Die Gerüchte, die gleich nach der Detonation "wie die Partikel der Staubwolke durch Beirut wirbelten", sagten viel aus über die Lage, resümiert der kirchliche Nahostexperte. Da spekulierten die einen, es sei eine israelische Rakete gewesen, die ein Waffendepot der Hisbollah am Hafen in die Luft gejagt habe. Nein, sagten andere, vielmehr seien es staatlicherseits konfiszierte Waffen und Sprengstoffe gewesen, die man da unsachgemäß gelagert habe, bis sie explodiert seien. Am Ende war es "nur" fahrlässig gelagertes Ammoniumnitrat. Und doch sei auch dies so bezeichnend für "ein unachtsames, korruptes, dysfunktionales System", sagt der Nahostexperte.
Ausplünderung des Staates
Die Ursache sieht Gräbe schon in der Zeit nach dem Bürgerkrieg (1975-1990), als der Libanon "im Zeichen eines wirtschaftlichen Ultra-Liberalismus wieder aufgebaut" wurde. "Der Staat wurde nicht als Gemeingut aller Bürgerinnen und Bürger geführt, sondern wie ein Wirtschaftsbetrieb, der in dem Maße funktioniert, wie es den Angehörigen des Managements gelingt, ihr Kapital zu vermehren", so Gräbe. Das habe letztlich zur Ausplünderung des Staates geführt.

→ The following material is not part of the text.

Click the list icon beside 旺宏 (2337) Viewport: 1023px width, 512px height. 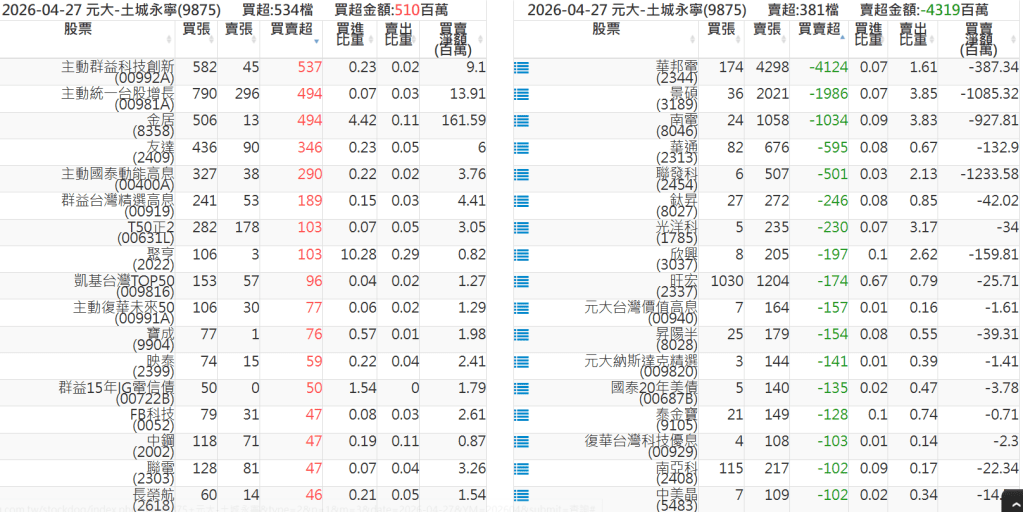[521, 282]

"Vermutlich werden viele Menschen jetzt erst einmal die Ärmel hochkrempeln und in nachbarschaftlicher Solidarität die Trümmer beseitigen - wissend, dass sie von ihrem Staat keine Hilfe zu erwarten haben", fährt er fort. "Sie werden der so bemerkenswerten libanesischen Gastfreundschaft entsprechend die wenigen verbliebenen Ressourcen miteinander teilen und schauen, wie sie überleben können." Und: "Womöglich steht der Libanon an der Schwelle zu einem neuen gesellschaftlichen System", hofft Gräbe.